ABOUT THIS EXERCISE: Should a line in the entries below contain "computer", return that line.

::: SUPPLIED RECORDS :::

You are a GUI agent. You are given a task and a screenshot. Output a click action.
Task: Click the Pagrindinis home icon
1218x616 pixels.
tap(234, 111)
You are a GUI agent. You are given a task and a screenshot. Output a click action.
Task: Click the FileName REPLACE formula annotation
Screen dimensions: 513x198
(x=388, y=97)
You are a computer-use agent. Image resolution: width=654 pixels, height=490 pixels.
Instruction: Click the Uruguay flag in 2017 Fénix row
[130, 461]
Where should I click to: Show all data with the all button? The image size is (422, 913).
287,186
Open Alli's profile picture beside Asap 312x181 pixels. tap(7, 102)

:::
::: SUPPLIED RECORDS :::

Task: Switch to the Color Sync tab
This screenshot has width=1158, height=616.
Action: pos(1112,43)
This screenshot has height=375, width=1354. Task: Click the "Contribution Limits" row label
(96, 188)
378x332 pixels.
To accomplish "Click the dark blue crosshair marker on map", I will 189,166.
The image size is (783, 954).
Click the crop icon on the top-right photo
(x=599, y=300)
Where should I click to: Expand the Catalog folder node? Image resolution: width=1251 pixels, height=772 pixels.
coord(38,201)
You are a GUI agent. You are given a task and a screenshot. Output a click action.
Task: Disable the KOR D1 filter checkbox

:::
::: SUPPLIED RECORDS :::

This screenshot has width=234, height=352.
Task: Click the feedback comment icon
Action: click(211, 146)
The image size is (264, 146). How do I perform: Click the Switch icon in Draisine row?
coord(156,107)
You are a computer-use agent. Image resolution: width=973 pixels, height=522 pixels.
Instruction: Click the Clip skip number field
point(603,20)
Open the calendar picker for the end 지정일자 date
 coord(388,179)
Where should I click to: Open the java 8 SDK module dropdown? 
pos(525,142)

:::

EXERCISE RESPONSE:
You are a computer-use agent. Image resolution: width=654 pixels, height=490 pixels.
You are a computer-use agent. Image resolution: width=973 pixels, height=522 pixels.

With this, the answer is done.